Stored entries:

>>>>>

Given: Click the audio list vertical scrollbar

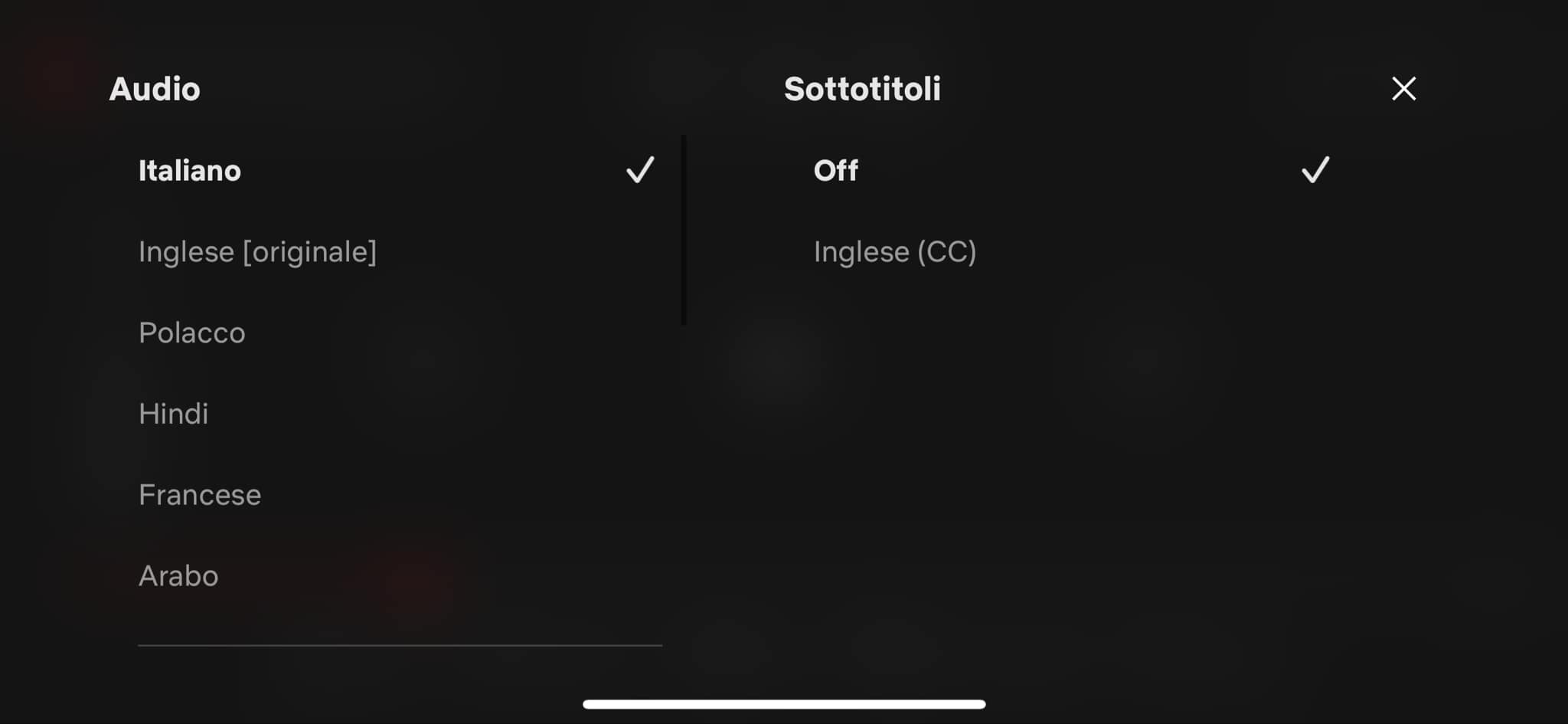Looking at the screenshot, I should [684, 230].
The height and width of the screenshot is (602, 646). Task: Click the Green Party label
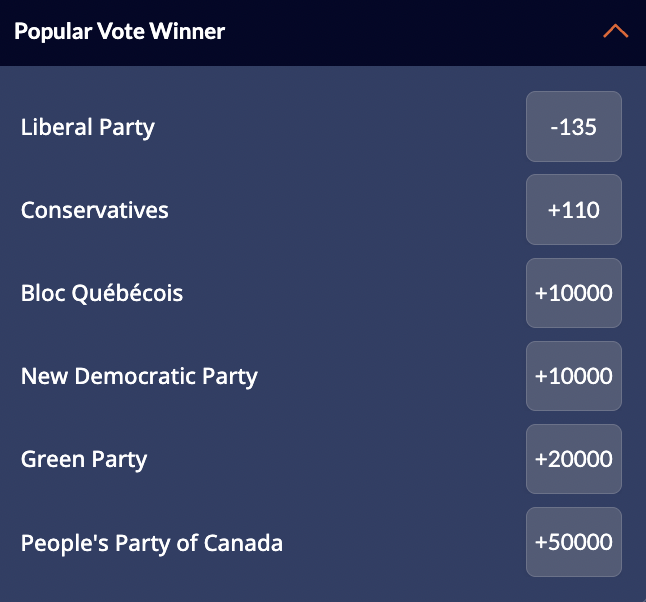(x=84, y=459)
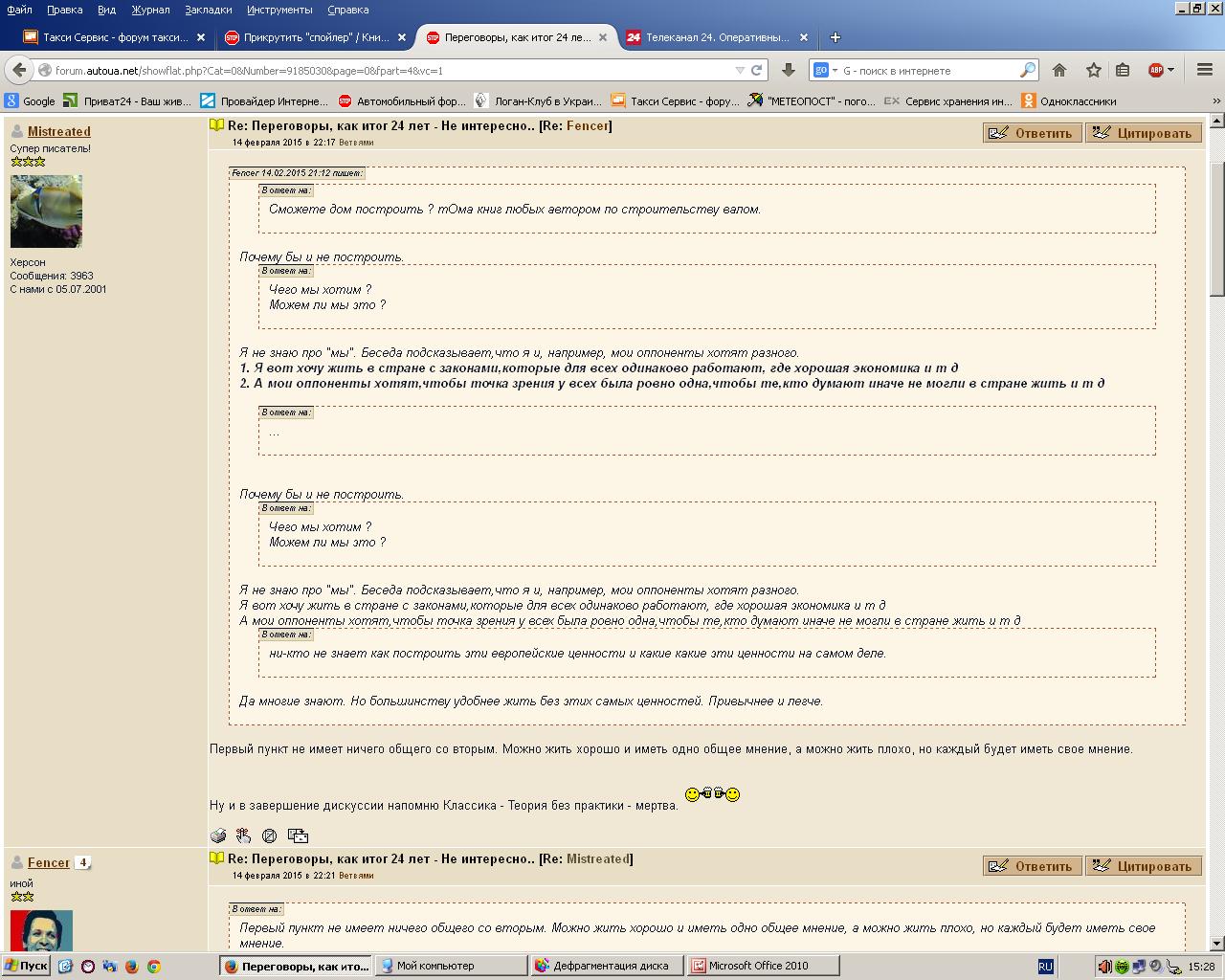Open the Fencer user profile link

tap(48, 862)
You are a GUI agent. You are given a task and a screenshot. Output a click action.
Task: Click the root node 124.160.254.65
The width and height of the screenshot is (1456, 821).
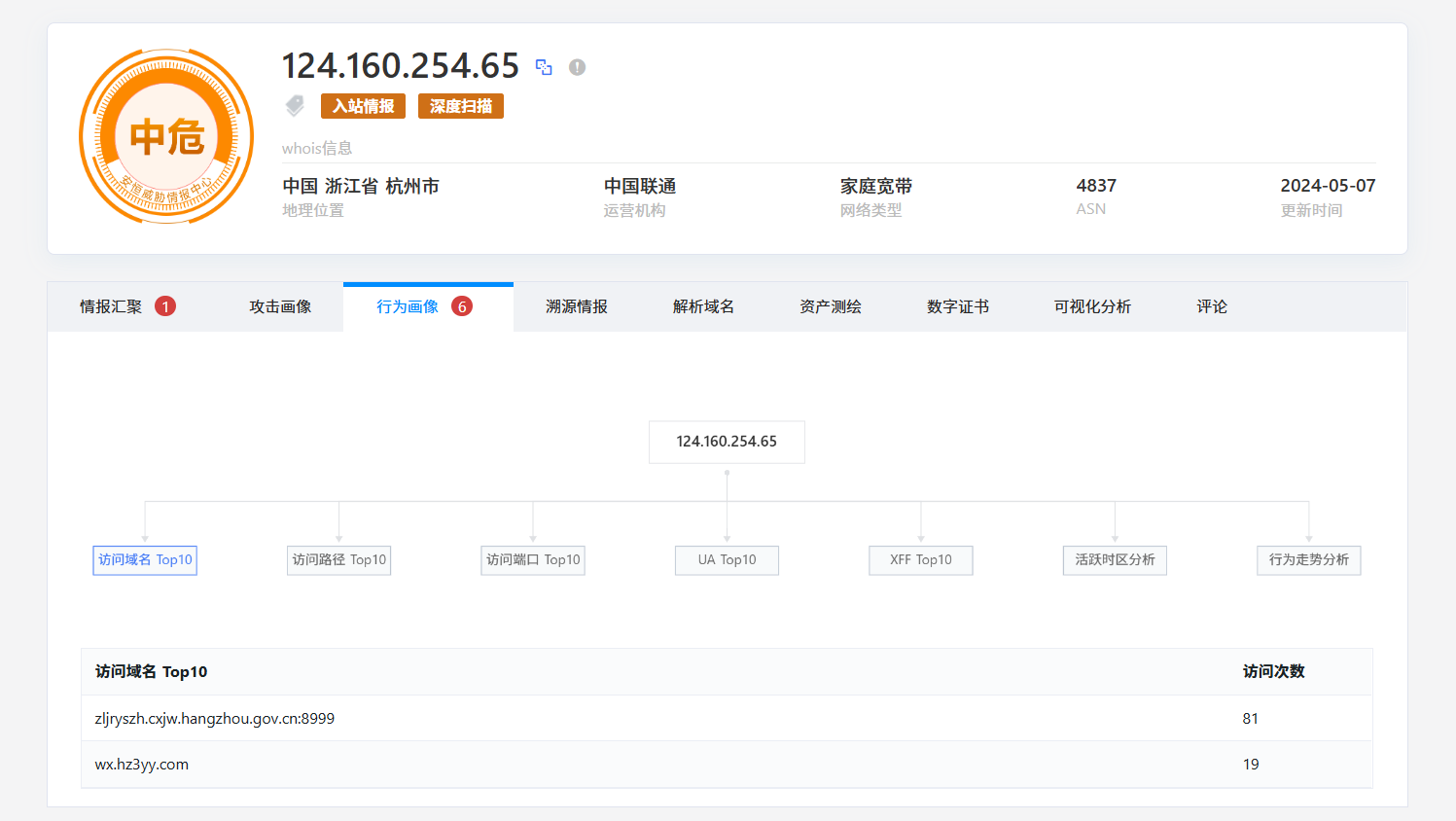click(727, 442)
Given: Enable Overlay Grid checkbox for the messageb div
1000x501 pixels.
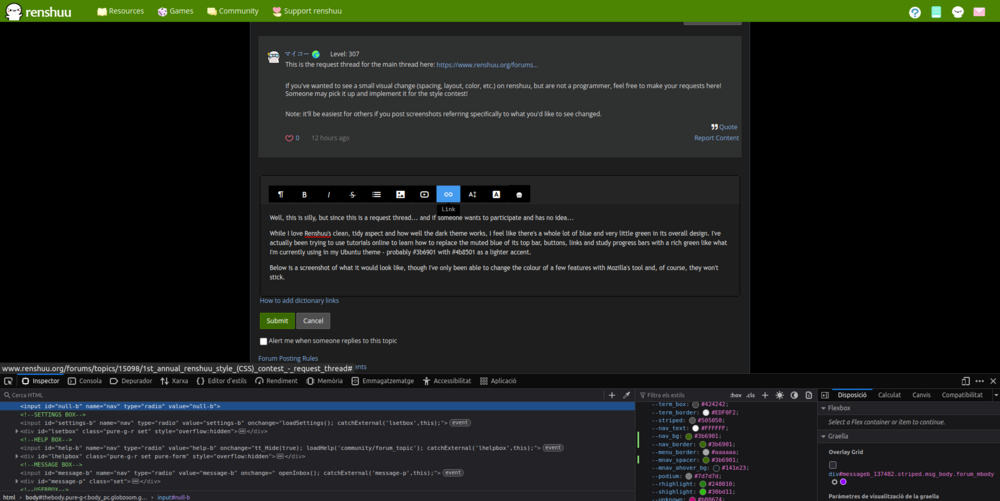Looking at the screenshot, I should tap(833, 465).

<<<<<

- _TASK TO CARRY OUT_
Each record above must be returned exactly as written, with its pictures omitted.

- _ANSWER SECTION_
Given: Click the audio list vertical scrollbar

Looking at the screenshot, I should [684, 230].
The height and width of the screenshot is (602, 646). Task: Click the Green Party label
(x=84, y=459)
Open the Fencer user profile link

tap(48, 862)
You are a GUI agent. You are given a task and a screenshot. Output a click action.
Task: Click the root node 124.160.254.65
The width and height of the screenshot is (1456, 821).
click(727, 442)
Given: Enable Overlay Grid checkbox for the messageb div
1000x501 pixels.
Looking at the screenshot, I should tap(833, 465).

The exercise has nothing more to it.